O papel da comunicação no combate a qualquer tipo de atitude que fere a democracia é de extrema importância. Embora não exista uma solução única, as organizações podem contribuir para a criação de um ambiente mais saudável, promovendo valores democráticos e com responsabilidade em suas práticas e comunicações. Os gestores devem liderar pelo exemplo e fortalecer uma cultura de respeito e acolhimento. A empresa deve priorizar a transparência e a ética nos negócios, respeitando as leis e normas que constituem uma sociedade civil democrática e confiável, além de promover valores fundamentais, como diversidade, equidade e inclusão, garantindo que diferentes perspectivas sejam consideradas e que a tomada de decisões seja mais representativa da sociedade.

J&Cia – Para finalizar, onde você acha que a comunicação corporativa está indo muito bem e onde ela precisa avançar e vencer desafios?

Malu – Estamos indo superbem em estabelecer um posicionamento cada vez mais arrojado e consultivo dentro das organizações. Essa evolução da nossa área tem sido muito proeminente, possibilitando que estejamos nas conversas e envolvidos nos planejamentos estratégicos que estão guiando as companhias e os mercados em novas direções. A integração das áreas e disciplinas também é um ponto de destaque, uma vez que a gente vê obstáculos e muros cada vez menores. A tal comunicação integrada, que é falada há tantas décadas de modo teórico, finalmente tem acontecido pra valer. É maravilhoso vermos isso acontecendo. A participação ativa dos colaboradores na comunicação também tem sido cada vez mais valorizada, permitindo que suas vozes contribuam para contar a história da empresa e promover sua cultura.

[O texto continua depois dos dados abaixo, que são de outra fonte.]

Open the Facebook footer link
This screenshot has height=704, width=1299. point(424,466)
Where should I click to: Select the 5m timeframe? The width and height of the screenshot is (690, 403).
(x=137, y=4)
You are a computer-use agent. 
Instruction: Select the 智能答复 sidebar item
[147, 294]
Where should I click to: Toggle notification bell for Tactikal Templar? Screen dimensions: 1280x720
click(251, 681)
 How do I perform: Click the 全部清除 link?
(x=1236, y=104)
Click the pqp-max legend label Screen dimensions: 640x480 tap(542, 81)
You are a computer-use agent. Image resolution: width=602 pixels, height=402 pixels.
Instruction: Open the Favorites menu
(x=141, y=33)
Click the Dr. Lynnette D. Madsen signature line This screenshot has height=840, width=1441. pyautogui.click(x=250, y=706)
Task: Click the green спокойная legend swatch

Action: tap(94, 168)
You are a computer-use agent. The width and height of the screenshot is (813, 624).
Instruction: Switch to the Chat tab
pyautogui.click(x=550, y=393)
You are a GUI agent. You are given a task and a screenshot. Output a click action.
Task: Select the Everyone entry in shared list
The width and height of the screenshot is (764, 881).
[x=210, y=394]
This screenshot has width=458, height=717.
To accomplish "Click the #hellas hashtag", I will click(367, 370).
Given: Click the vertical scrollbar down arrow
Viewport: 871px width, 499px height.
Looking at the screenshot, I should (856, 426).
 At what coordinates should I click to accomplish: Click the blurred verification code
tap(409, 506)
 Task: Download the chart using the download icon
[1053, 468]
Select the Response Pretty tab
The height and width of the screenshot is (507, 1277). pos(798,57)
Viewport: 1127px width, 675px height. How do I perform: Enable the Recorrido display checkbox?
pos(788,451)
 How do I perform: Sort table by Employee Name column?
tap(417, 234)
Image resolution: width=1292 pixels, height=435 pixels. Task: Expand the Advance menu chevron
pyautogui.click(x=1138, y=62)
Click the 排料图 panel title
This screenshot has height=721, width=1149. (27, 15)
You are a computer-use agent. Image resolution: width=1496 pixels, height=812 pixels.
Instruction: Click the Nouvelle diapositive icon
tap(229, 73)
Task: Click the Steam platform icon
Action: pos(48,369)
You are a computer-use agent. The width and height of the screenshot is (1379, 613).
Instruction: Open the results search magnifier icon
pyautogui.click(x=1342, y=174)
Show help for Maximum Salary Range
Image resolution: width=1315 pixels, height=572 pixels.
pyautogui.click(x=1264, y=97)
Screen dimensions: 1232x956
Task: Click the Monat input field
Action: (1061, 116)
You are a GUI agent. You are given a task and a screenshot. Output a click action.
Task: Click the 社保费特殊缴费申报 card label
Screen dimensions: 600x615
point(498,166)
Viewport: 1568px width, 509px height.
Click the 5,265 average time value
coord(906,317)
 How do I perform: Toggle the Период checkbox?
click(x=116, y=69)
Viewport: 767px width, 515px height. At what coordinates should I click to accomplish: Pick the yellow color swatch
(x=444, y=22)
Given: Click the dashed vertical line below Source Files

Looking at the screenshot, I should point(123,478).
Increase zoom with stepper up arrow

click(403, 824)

No que precisamos avançar, entendo que temos muita oportunidade em realmente nos estabelecermos como early adopters de novas tecnologias e tendências. Ainda há resistência para uso de novas tecnologias, embora, na realidade, elas sejam projetadas para nos ajudar naquilo que são melhores, assim como as pessoas devem focar nas ações mais humanas e estratégicas. Percebo que muitas vezes somos porta-vozes dessas novidades dentro das organizações e nos fóruns em que participamos, mas investimos muito tempo em discussões teóricas e muito pouco em adoção. Precisamos ser mais ágeis nesse sentido, com menos certezas e mais provocações, estimulando ambientes de experimentação em que liderança é muito mais uma questão de atitude do que de cargo. Também precisamos estar mais abertos a aprender, desaprender e reaprender de novo. Repensar nossa forma de trabalhar à luz da evolução das empresas e da sociedade. Sem esquecer do básico e da nossa essência, que é sermos humanos. Aliás, sempre acreditei no poder impulsionador que existe na combinação de comunicação afetiva, efetiva e cada vez mais tecnológica. É o que o futuro espera de nós – a começar já.